Fork: which chain is the original one?
What is a fork
The concept of "fork" is familiar to almost all crypto-enthusiasts, but not everyone knows that there are many varieties of forks, different in nature and structure.
What is a network fork?
A fork is a division of the blockchain by miners in which the users who commit the fork maintain consensus rules to which all blocks must obey. Below we will look at four types of forks, differing in their purpose and method of implementation.
Types of forks:
1) Incompatible hardfork;
2) Semi-compatible hardfork;
3) Compatible hardfork;
- INCOMPATIBLE HARDFORK
An incompatible hardfork is the simplest example of a circuit split: at a certain point in the blockchain's existence, some users decide that the old set of rules no longer suits them for some reason, so they make a branch from the main network. After this happens, the two circuits are independent of each other and continue to exist separately. To take the Ethereum Classic hardfork as an example, a network separate from the main Ethereum network with its own set of rules that under no circumstances can rejoin its ancestor. In this case, a number of miners move to the new chain, while the other part continues to mine blocks of the old one.

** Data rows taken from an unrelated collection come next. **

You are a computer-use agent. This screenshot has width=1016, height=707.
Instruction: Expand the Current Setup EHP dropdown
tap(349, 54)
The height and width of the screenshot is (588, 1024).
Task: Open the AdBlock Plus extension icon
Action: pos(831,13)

- SEMI-COMPLIANT HARD FORK.
A more complex type of fork. It occurs when the rules of the two networks overlap, but there are individual blocks that are unable to obey the rules of both chains. Miners can control the process and mine only those blocks that obey both sets of rules, but if someone starts mining other blocks, the network will split. In this scenario, miners can also link back together if, after splitting, they start mining compatible blocks and surpass the power of the second chain. In such a scenario, it is more profitable for miners to stay on the original network, which is why this type of fork is not popular.
- COMPATIBLE HARDFORK
In this scenario, the set of blockchain rules can remain unchanged, while allowing support for new rules. The consensus expands the moment the first new block, different in principle from the old rules, is mined. The chain exists as long as the miners mining it have more power than the original network's miners. As soon as the power drops below that level, the new chain is abandoned. When doing such a fork, miners need to make sure that their power is consistently higher than the original chain's power, otherwise it can result in a loss of money and time. An example of such a fork would be Bitcoin Classic.
As the name implies, soft fork is the "softest" representative of this list. To explain its principle in simple terms, a number of miners do not create new consensus rules, but supplement the old ones. Obedience to the new rules is not a prerequisite for continued participation in the network: nodes that continue to exist within the old consensus do not lose their functionality at all and can interact with nodes that have adopted the new rules. Such a fork is conducted to improve the coin.
The risk of forks
Forks are dangerous for both miners and users of the cryptocurrency. For example, you invested 10 thousand rubles in bitcoin, left it in your wallet and forgot about it for a year. During this time, the chain with your transaction was abandoned and the invested funds simply disappeared. It's also worth noting that when the chain splits, the community also splits, which can't determine which branch is considered the true coin (think Bitcoin and Bitcoin Cash, Ethereum and Ethereum Classic).